Club information
- Track address: Ørnedalen, Vandløsvej 29, 9300 Sæby, Frederikshavn Municipality
- Country: Denmark
- Founded: 1937

Major team honours
| Danish Speedway League silver medal | 1988 |
| Danish Speedway League bronze medal | 1981, 1990 |

= Frederikshavn Speedway =

Speedway club near Frederikshavn, Denmark

Frederikshavn Speedway or Sæby Speedway Klub is a motorcycle speedway club from Denmark, who competed in the Danish Speedway League from 1974 to until 1994.

== Track ==
The home venue of the club was the Ørnedalen track (390 metres in circumference), which was located approximately 15 kilometres south of Frederikshavn and 3 kilometres west of Sæby on the Vandløsvej 29.

== History ==
The Frederikshavn Motor Sports club (FrMS) was founded in 1937 and in 1950 they opened a speedway track at the Frederikshavn Stadium. However, in 1956, the club relocated to a purpose-built facility built near Sæby and the motor sports center grew in size over the following decades. The speedway track was known as Ørnedalen opened on 10 June 1956 and later in 1979, a moto cross circuit was opened.

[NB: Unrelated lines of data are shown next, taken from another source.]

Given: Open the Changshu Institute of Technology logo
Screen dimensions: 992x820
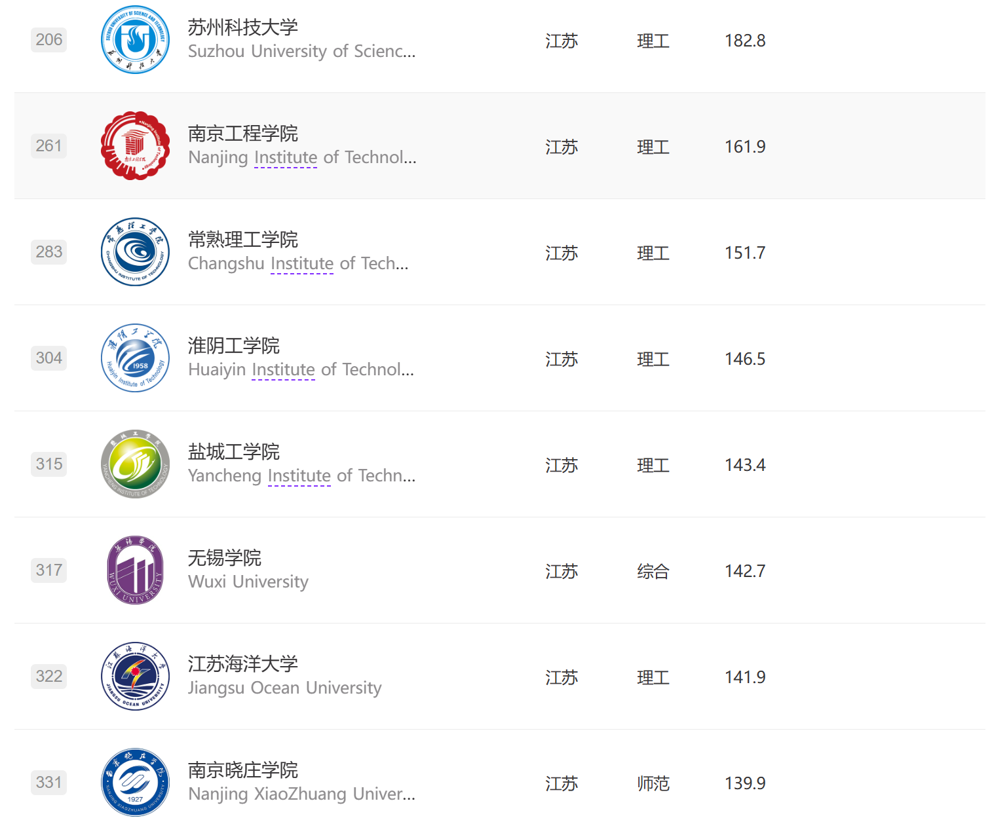Looking at the screenshot, I should click(135, 252).
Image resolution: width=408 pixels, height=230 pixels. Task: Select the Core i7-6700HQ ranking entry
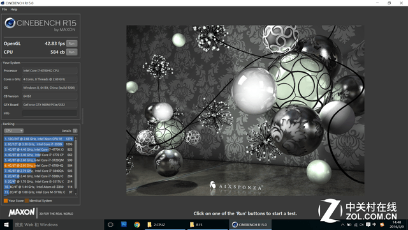click(38, 165)
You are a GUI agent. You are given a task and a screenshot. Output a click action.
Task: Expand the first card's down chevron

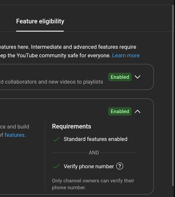[138, 77]
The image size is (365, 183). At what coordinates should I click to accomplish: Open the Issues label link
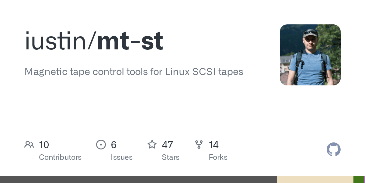tap(122, 157)
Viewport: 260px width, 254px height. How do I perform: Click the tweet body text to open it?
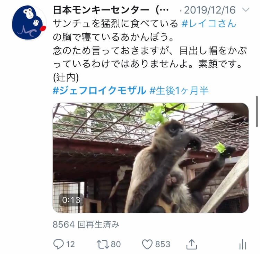[x=150, y=50]
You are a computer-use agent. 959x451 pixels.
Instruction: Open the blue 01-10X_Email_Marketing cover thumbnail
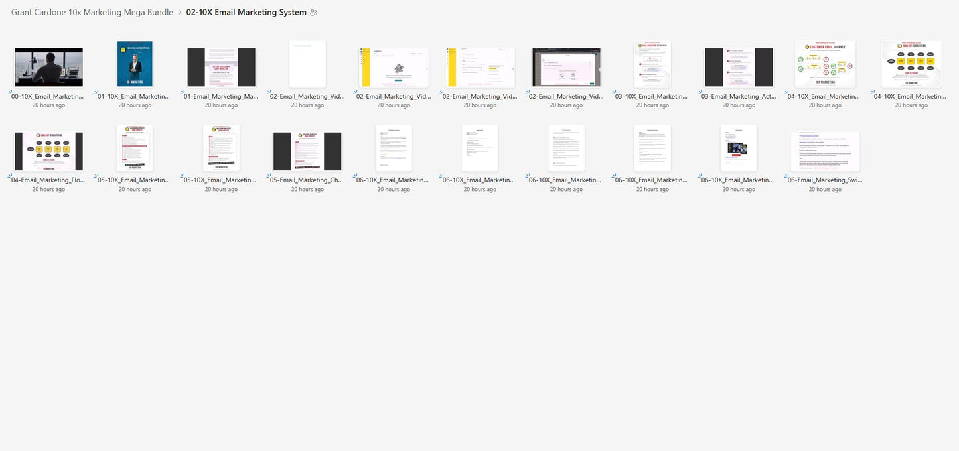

The speedway team began participation in the Danish tournament (league) during the 1974 Danish speedway season, racing as Rødspætterne (the Plaice) because of the industry connected to the town. Rødspætterne won the second division in 1979 and gained promotion, which led to the creation of a second team Hajerne (the Sharks) in 1980.

Rødspætterne won the bronze medal during the 1981 Danish speedway season and the two teams continued to compete until 1986. The new professional league was introduced in 1986 and was called the Danish Superliga. The Frederikshavn speedway team, as they were now known, were not selected as founder members of the top division in 1986 but did race in the 1987 Superliga and won the silver medal in 1988.

In 1990, the speedway section split from the Frederikshavn Motor Sports club and became the Sæby Speedway Klub. The same season the team won the bronze medal but then struggled financially to compete in the Superliga and withdrew from the Danish league system at the end of 1994.

In 2022, the Sæby Speedway Klub returned to Frederikshavn for the first time in nearly 40 years, when they held an ice speedway meeting in the Iscenter Nord.